Becoming A Lawyer – It’s A Question of Character
When people think of becoming lawyers, they typically think of:
– law school
– law school letters of reference
It is important to also consider character.
How does one become a lawyer? The requirements are in an Ontario statute called “The Law Society Act”. There is only one statutory requirement (the Law Society makes up the rest in the form of regulations). That requirement is a requirement of “character”. To be specific that S. 27(2) of the Law Society Act states that:
The “Good character” requirement
“(2) It is a requirement for the issuance of every licence under this Act that the applicant be of good character. 2006, c. 21, Sched. C, s. 23 (1).”
So, what is meant by “good character”?
It is impossible to define character. That said, character is of vital importance to our personal lives, democracy, spiritual growth, etc. In fact, the late Sir John Templeton published a journal called “In Character“. Many believe that “character” should be included in the curriculum of public schools.
The Character Question – Is It Really A Question of Good Character?
The requirement can’t mean “good character”. It must mean that one can’t have “bad character”
It is impossible to provide a precise definition of what is meant by “good character”. I suspect that people only have an awareness of one’s character in extreme cases – that is character that is extremely good or extremely bad. When it comes to becoming a lawyer in Ontario, it is “bad character” that is the problem – “good character” is presumed. To put it another way, applicants for admission to the bar are not (in general), required to demonstrate that they have “good character”. I suspect that a large number of Ontario lawyers would NOT make the cut if a showing of “good character” were required.
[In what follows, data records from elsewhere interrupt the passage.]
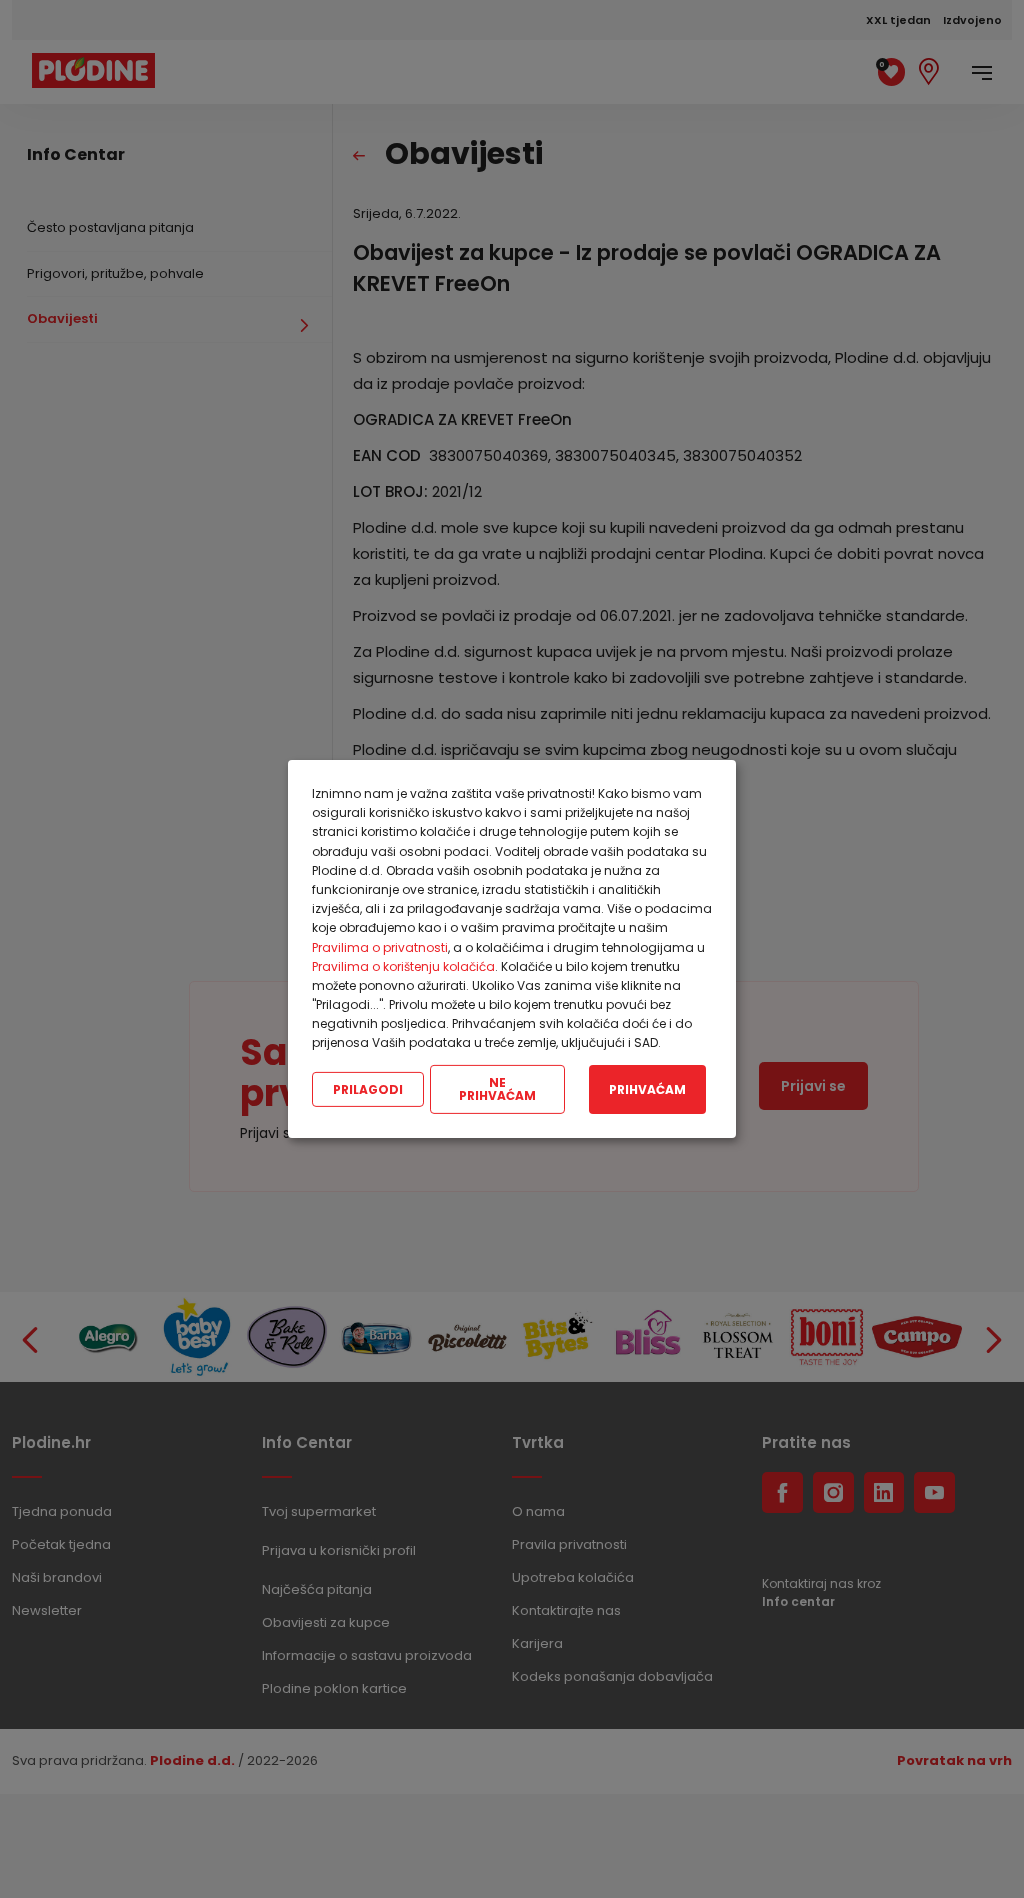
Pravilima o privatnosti (380, 946)
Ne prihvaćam (497, 1089)
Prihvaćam (647, 1088)
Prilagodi (368, 1088)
What is “bad character” and when is it determined to be “bad”?
There are two problems with the current process.
1. When one learns that there is a problem – this issue is decided by a Law Society panel after someone has been through law school and completed the lawyer licensing process (you would think that someone ought to be able to get a ruling in advance);
2. What is the conduct that will create a problem – From the perspective of an outside observer, it would appear that these determinations are rather arbitrary. There do NOT appear to be any objective guidelines that somebody can look up. In 2006 I devoted a complete chapter in “Law School Bound” book to discussing the “question of character”.
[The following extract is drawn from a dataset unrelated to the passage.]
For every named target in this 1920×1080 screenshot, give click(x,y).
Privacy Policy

Should the “Character Issue” be decided by the Law Society?
Canada is one of the last places where the legal profession is still self-governing. Most other countries (the U.K. is the most recent convert) have had the good sense to not allow lawyers to govern lawyers. Perhaps another body should be entrusted with the job of deciding the question of character. To put it another way:
Is it really in the interests of society that the Legal Profession be the ones to determine what is sufficiently good character to practice law?
At a minimum, this question should be considered.
Two Recent Ontario Examples:
First, An Example Of Meeting The “Good Character” test:
“From 1979 to 1993, she was charged five times with 39 offences, she says, including fraud, theft of money and credit cards, and forging documents. She got 18 months in jail. It’s not something she is proud of, she says.”
Obviously this applicant was convicted of at least one criminal offense.
Second, An Example Of Not Meeting The “Good Character” test:
In this case the applicant was charged with criminal harassment, but the charges were apparently dropped.
The Role of Criminal Convictions …
It is obvious that criminal convictions are neither a sufficient nor necessary condition for being denied admission to the bar of Ontario. Much more is involved. The question is: what is that “much more”?
Shouldn’t People Have A Right To Know in advance …
The time has come for more transparency in the process. People should have a way of learning in advance what will or will not be a problem for bar admission.
Social Media And The Pre-Law Student
I know that most pre-law students are focused on “getting into law school”. They are not so much concerned with the “character question” than they are with knowing their “chances of getting into law school”.
If you read the two articles referenced in this article you will see that all of the applicant’s behavior was subjected to scrutiny. In the digital world, where social media is the rage, careers are (not so much made but destroyed) because of the reckless use of social media sites. You owe it to your future career to be thoughtful, careful and discrete about your public digital image. And yes, this principle can be applied to the world of law admissions!